_Written instruction:_ Could you express the records below as a JSON list of strings, one string per line, from the line containing "Describe the element" through the end of the records? Skip blank lines and leave the pictures out.

(Screenshot and document pointing data)
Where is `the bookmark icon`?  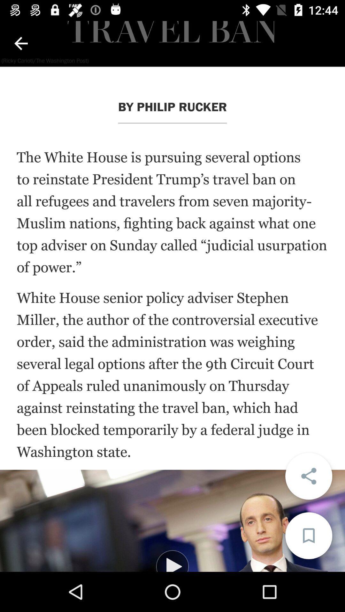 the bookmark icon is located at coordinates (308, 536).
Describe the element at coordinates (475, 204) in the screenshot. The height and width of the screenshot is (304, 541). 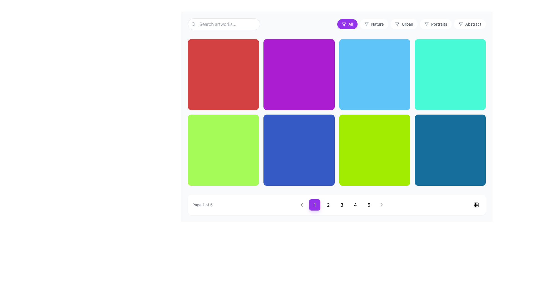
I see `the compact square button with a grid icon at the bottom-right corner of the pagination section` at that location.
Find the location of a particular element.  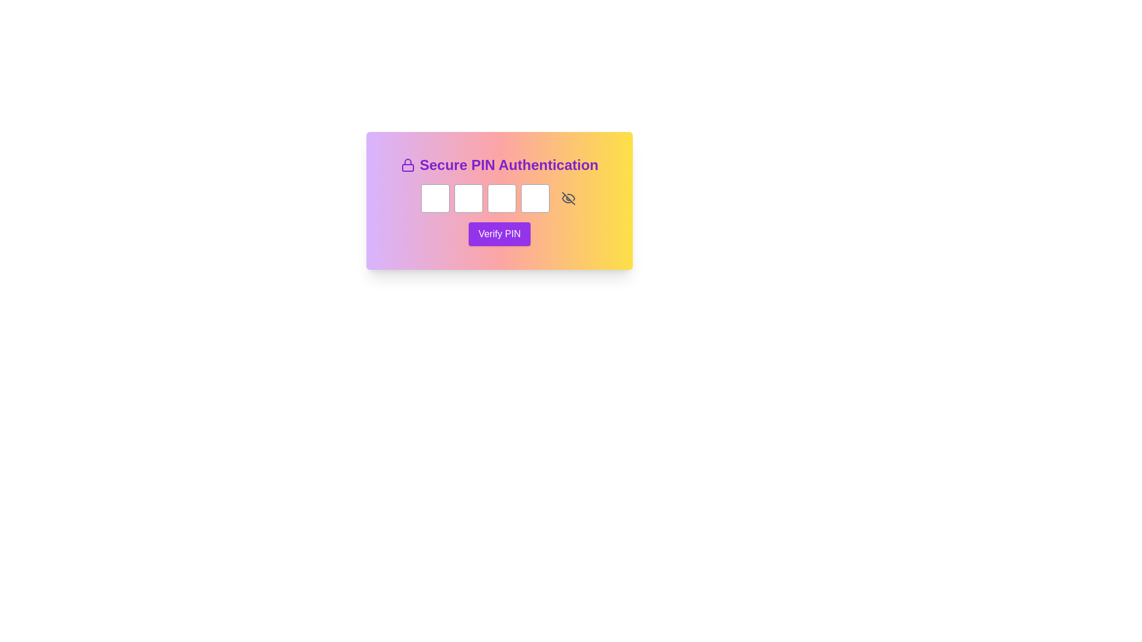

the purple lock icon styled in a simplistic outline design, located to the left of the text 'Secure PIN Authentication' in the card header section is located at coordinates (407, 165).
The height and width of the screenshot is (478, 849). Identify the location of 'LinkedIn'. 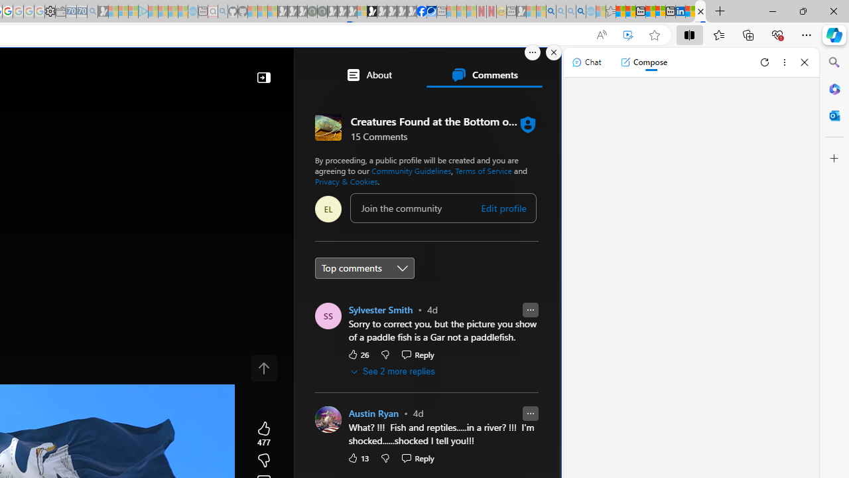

_Response to this exercise:_
[
  "Describe the element at coordinates (475, 204) in the screenshot. The height and width of the screenshot is (304, 541). ",
  "I see `the compact square button with a grid icon at the bottom-right corner of the pagination section` at that location.",
  "Find the location of a particular element.  ",
  "the purple lock icon styled in a simplistic outline design, located to the left of the text 'Secure PIN Authentication' in the card header section is located at coordinates (407, 165).",
  "The height and width of the screenshot is (478, 849). Identify the location of 'LinkedIn'. "
]